You then need to include the following subsections:
- Clearly describe the type of design(s) to be used and the rationale for its (their) selection;
- Ensure that the design will allow you to address the study’s specific aims/objectives. For example, if your aim states that you plan to “Explore the relationship between…”, this means you need methods that will allow you to investigate relationships.
- Describe any equipment needed, and any instruments/questionnaires/observational schedules, which you propose to use. Where appropriate (i.e. if you are going to use a published measure, as opposed to constructing one yourself).
- Try to include a copy of any measure/schedule in an appendix, if available;
- Outline any potential difficulties/limitations associated with the use of the proposed materials;
- Describe the target population/sample/key informants/subjects for the study and the procedure for their selection;
- Detail the rationale for the sample size/characteristics and outline any inclusion or exclusion criteria that you intend to apply.
- Try to detail any procedures relating to the ‘how, when and where’of data collection. For example, if a lab based study where will they be tested; if questionnaire based, how will you distribute questionnaires and how will they be returned; if observational, where will you observe them and how will you get people to the observation room?
- What will participants in the study be told/asked to do?
- What are the ethical issues associated with your study? This section relates to the protectionof your participants.
- Consider issues such as:
– informed consent;
– right to withdraw
– potential negative effects/risks to/safety of participants in the study;
- In addition, please ensure that you describe HOW you intend to address any issues raised by the study;
- Where appropriate, try to include a copy of any information/consent form in an appendix or, give some indication of the likely content of such a document(s).
Plans for Data Analysis
- It is sound research practice to give substantial consideration to data analysis at the DESIGN stage of the study; thus, in this section you are outlining ‘how’ you will analyse your data;
- Try to be as specific as you can in this section.
- For example, if you plan to use correlation and regression analysis you need to outline which procedures will be used and give the reasons for your choices (e.g., if you plan to use Hierarchical regression explain why); or, if you intend to use a 2 x 3 between subjects ANOVA why is this the right analysis?
- How many correlations/regressions, or ANOVAs, do you need to run and what are they?
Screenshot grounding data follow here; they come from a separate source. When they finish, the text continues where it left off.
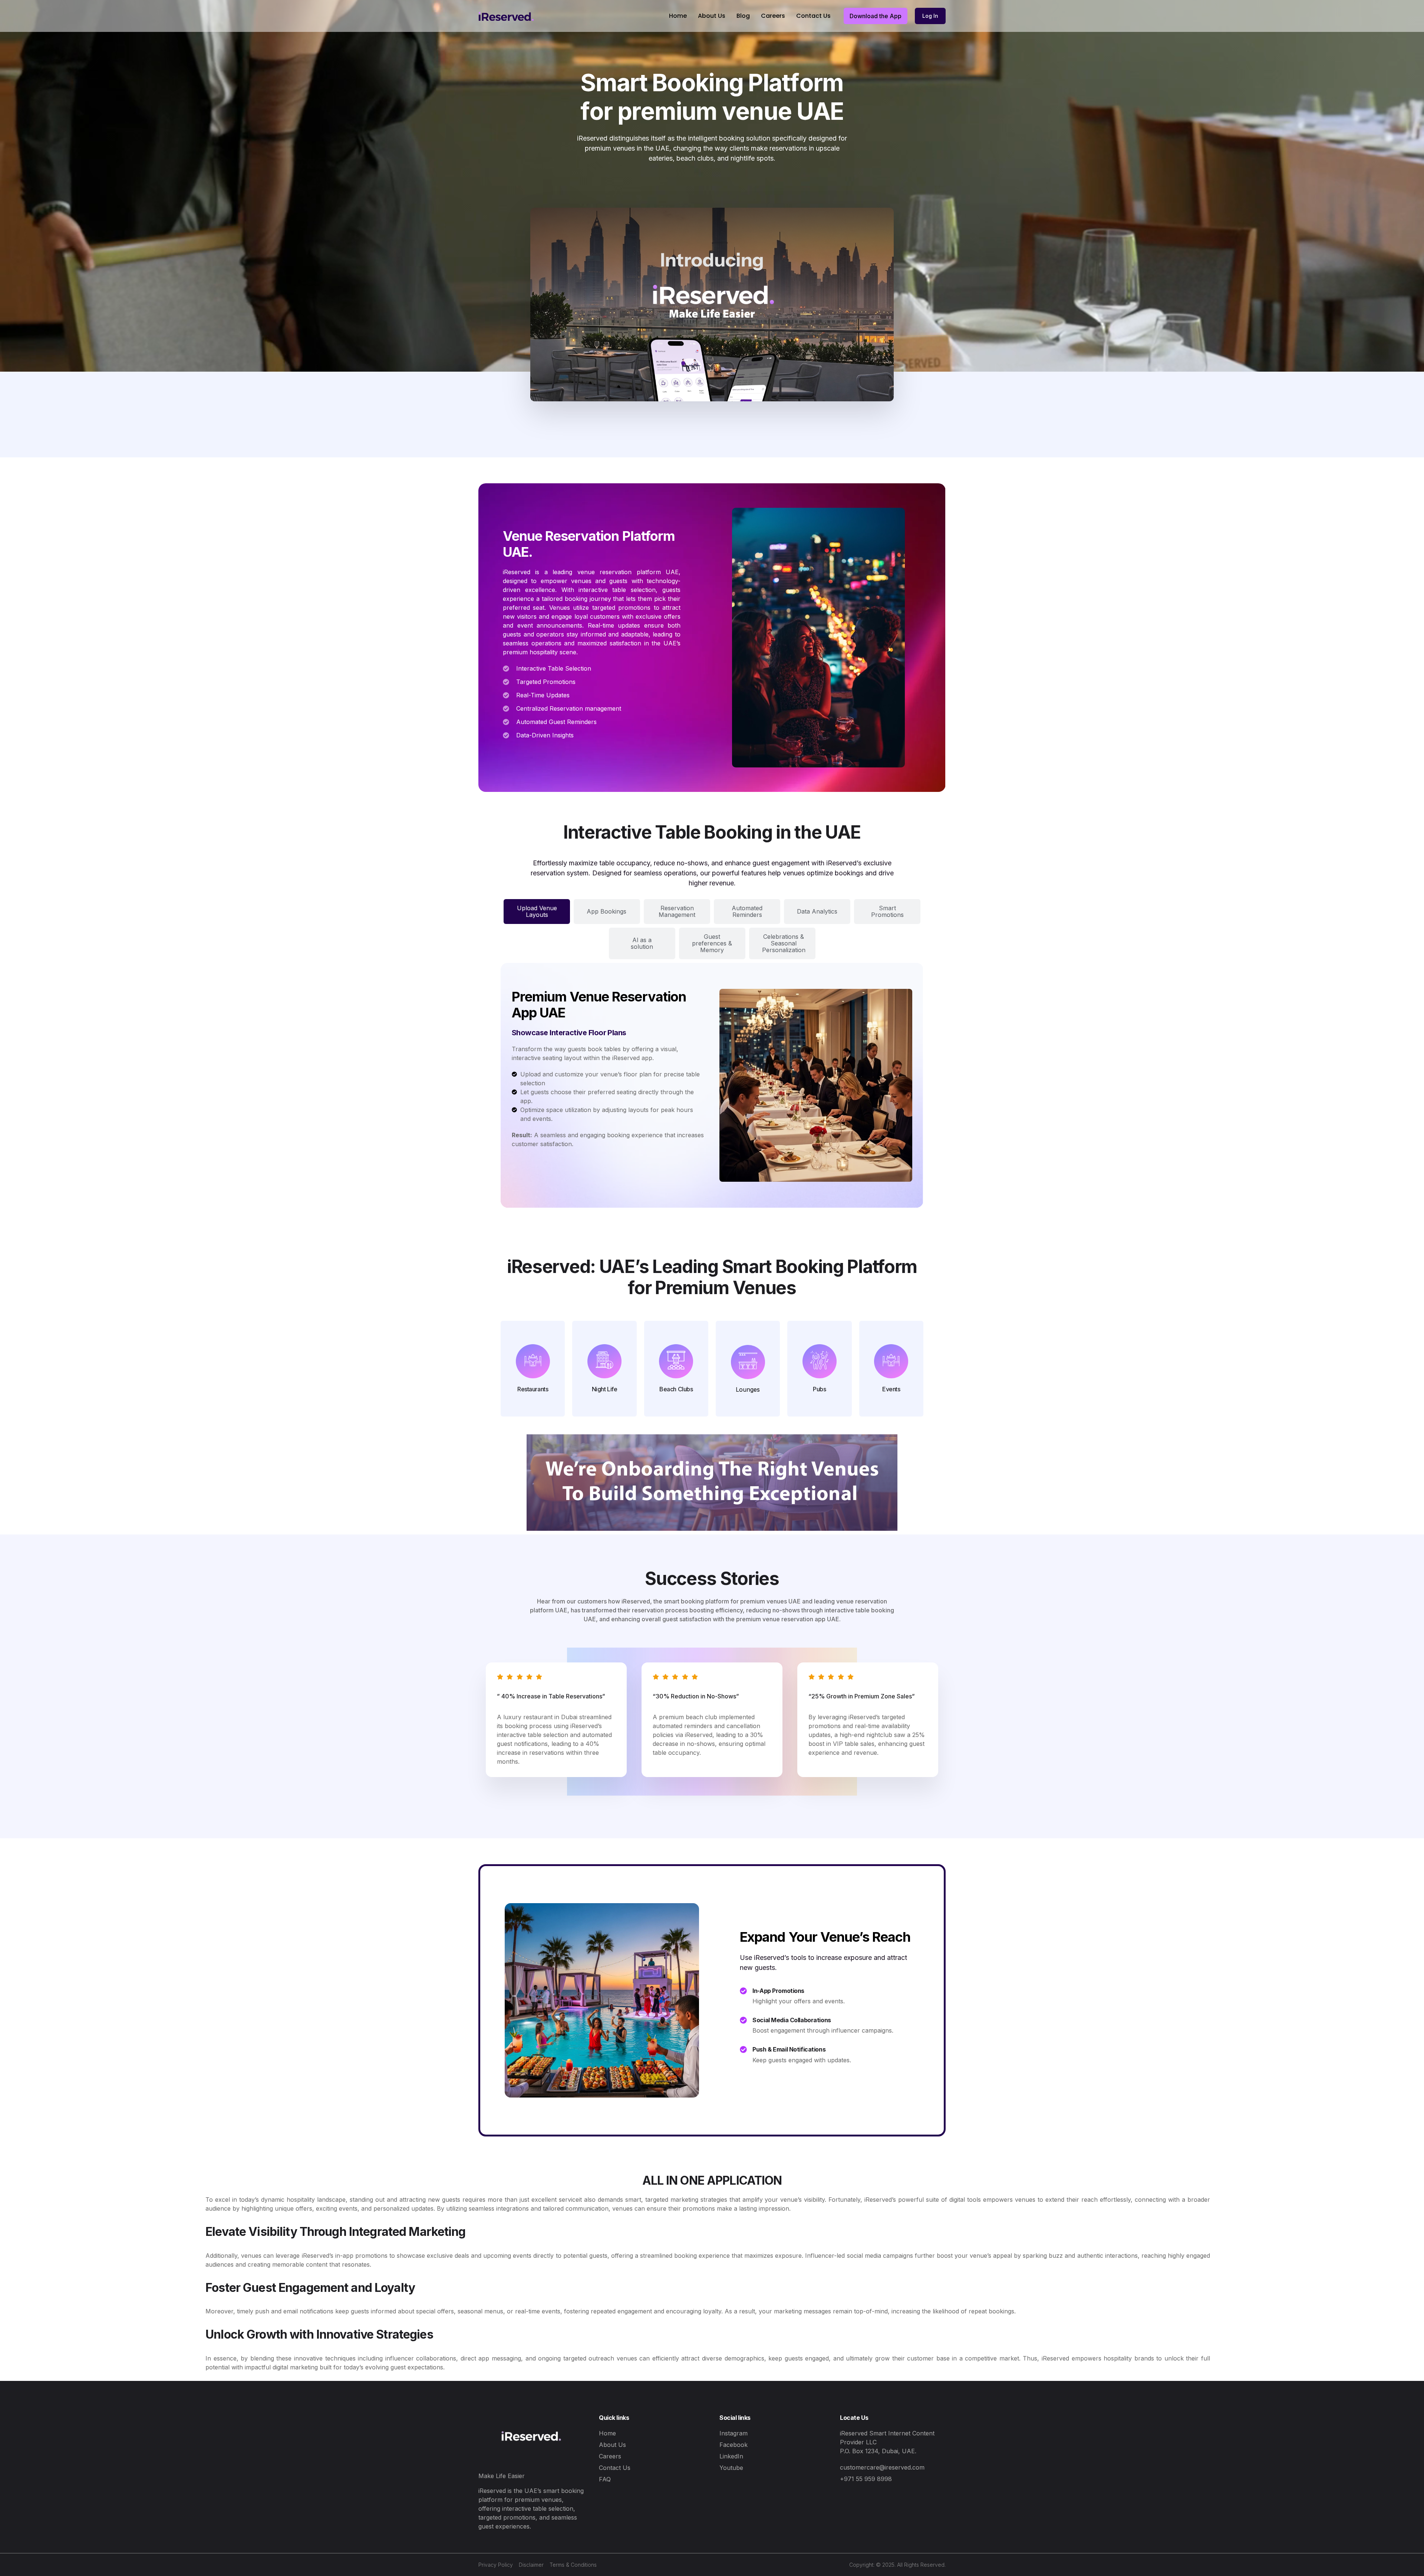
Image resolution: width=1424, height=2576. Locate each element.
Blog (743, 15)
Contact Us (813, 15)
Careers (773, 15)
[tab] (537, 911)
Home (678, 15)
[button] (875, 16)
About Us (711, 15)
E.g., there will be 4 correlation tests needed, the first one to assess the relationship between x and y, the second…and so forth.
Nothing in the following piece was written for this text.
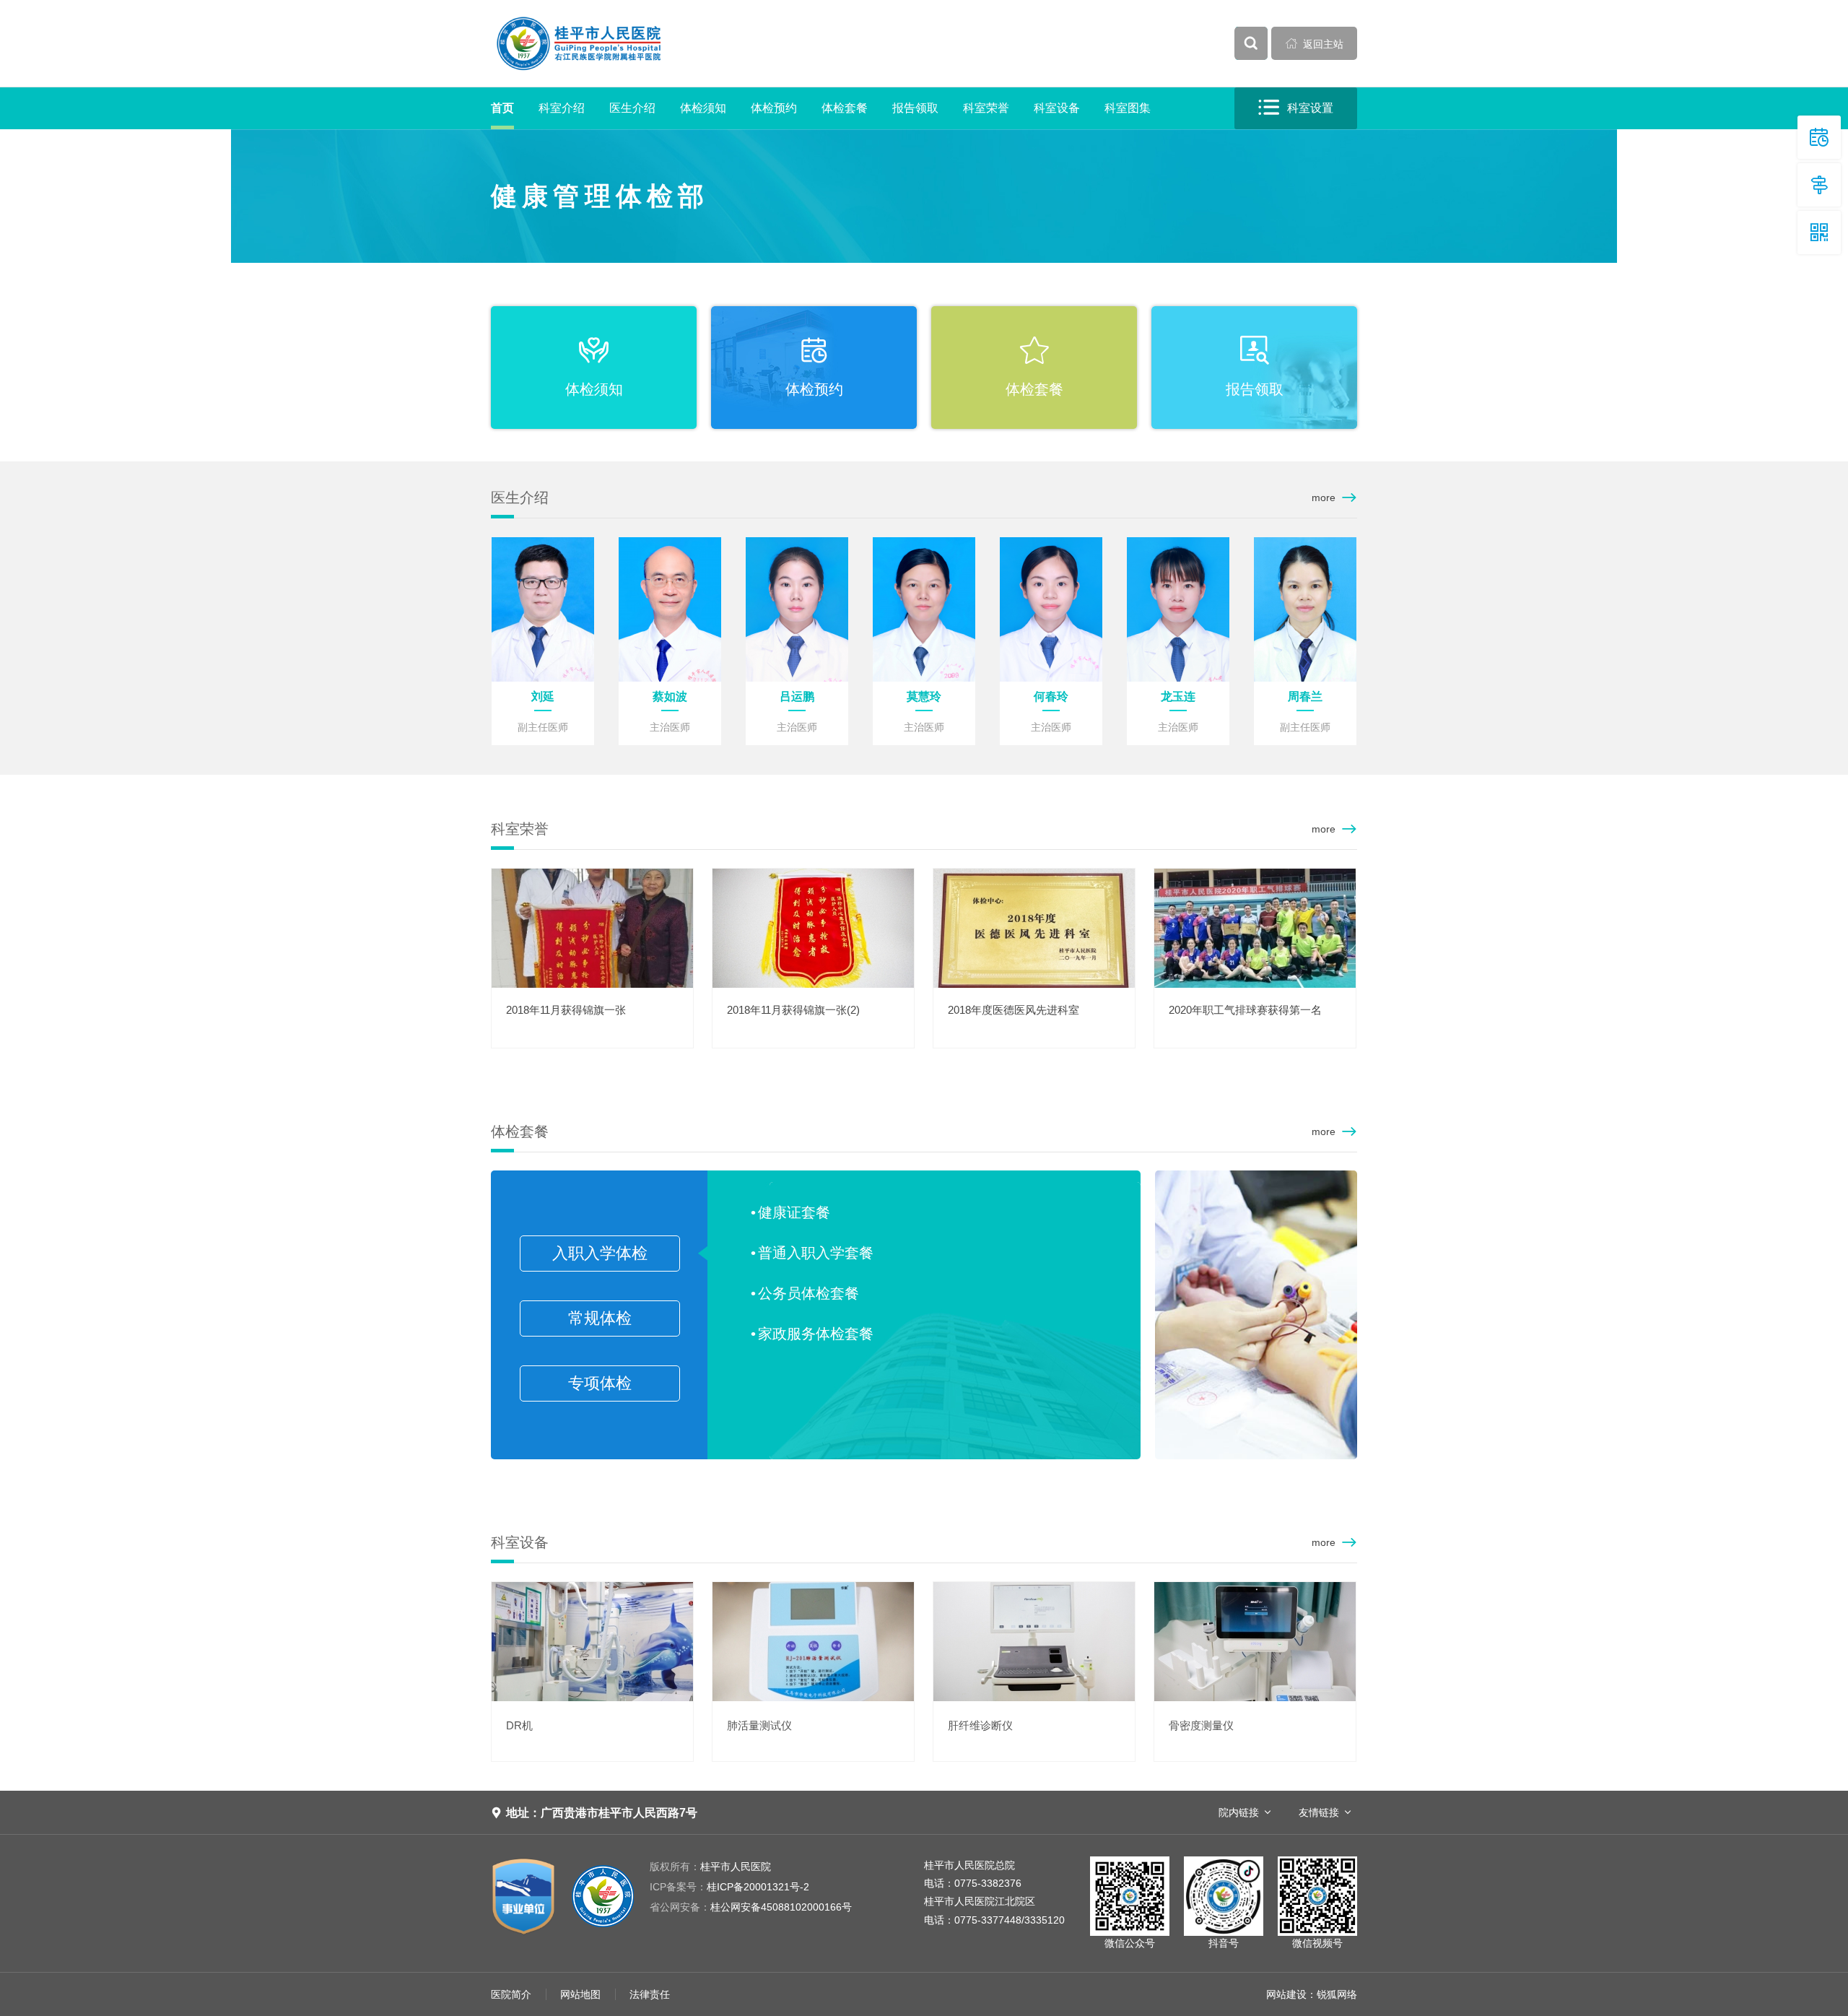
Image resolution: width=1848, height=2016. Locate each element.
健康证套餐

- Based on your chosen analyses, briefly outline what statistical values you would need to report and what each would tell you e.g., for correlations the r and p value would be reported, with the r value indicating…and the p value….For a regression the beta value …..Or for a 2 x 2 ANOVA the F, df and p are needed for each main effect and the interaction, with the F value telling you….etc
- Provide a paragraph summarising what results you would expect to find.
- Outline a project plan which gives some idea of the key action targets which you hope to achieve AND some indication of the timescale within which you hope to achieve these;
- This section of the protocol is sometimes referred to as a ‘time-line’ which lists current/future project activities and the anticipated timeframe for accomplishing each e.g. preparatory work; identification of subjects; data collection period; data analysis period; dissertation write-up time;
- Imagine that you have 6 weeks to complete this study, so there’s little point trying to gain access to a Prison population as it would take you months just to gain access;
- Be REALISTIC! Think about how long it will take to complete each stage of the research.
- Produce a standard reference list and reference ALL sources that have been cited within the text of your proposal.
- Where possible, include examples of any instruments/questionnaires/interview schedules and/or consent forms that you intend to use.